**What you need to do**
Among the lines of the records, find all that carry the word "below" and copy them.

**Information provided**
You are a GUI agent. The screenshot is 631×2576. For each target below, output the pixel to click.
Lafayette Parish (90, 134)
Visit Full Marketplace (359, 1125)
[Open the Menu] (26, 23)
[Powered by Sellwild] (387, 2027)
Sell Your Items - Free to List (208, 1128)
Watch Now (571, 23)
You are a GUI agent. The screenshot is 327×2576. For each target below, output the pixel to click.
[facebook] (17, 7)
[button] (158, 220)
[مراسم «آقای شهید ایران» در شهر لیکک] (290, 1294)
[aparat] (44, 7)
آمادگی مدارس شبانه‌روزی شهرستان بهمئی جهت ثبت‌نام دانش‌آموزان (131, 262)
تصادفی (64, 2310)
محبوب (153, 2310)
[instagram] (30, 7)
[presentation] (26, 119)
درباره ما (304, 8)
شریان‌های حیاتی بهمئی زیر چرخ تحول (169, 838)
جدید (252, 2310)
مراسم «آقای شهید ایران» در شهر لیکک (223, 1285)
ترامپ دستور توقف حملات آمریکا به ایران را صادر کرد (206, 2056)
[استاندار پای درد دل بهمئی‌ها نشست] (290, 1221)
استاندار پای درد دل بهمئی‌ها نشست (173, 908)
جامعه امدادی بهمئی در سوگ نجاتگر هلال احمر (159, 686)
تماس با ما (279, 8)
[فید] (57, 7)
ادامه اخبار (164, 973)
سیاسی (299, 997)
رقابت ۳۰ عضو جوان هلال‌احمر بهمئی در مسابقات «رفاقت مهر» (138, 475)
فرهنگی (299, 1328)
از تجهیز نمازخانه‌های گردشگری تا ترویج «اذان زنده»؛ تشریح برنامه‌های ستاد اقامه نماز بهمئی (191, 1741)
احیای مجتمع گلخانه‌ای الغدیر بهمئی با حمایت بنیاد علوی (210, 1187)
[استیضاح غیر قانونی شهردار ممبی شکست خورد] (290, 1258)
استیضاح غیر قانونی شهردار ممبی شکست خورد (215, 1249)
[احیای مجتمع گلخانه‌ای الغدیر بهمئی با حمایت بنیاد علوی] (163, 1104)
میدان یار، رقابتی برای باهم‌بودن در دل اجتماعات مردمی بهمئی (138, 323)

**Answer section**
You are a GUI agent. The screenshot is 631×2576. For each target below, output the pixel to click.
You are a GUI agent. The screenshot is 327×2576. For each target below, output the pixel to click.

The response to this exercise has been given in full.